** Required work **
Present all of the data below as a numbered list with one line per number, and leave out any blank lines.

Rows on where targets appear:
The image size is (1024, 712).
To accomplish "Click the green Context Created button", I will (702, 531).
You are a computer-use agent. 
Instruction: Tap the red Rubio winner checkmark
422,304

** Solution for this task **
1. The image size is (1024, 712).
2. To accomplish "Click the green Context Created button", I will (702, 531).
3. You are a computer-use agent. 
4. Instruction: Tap the red Rubio winner checkmark
5. 422,304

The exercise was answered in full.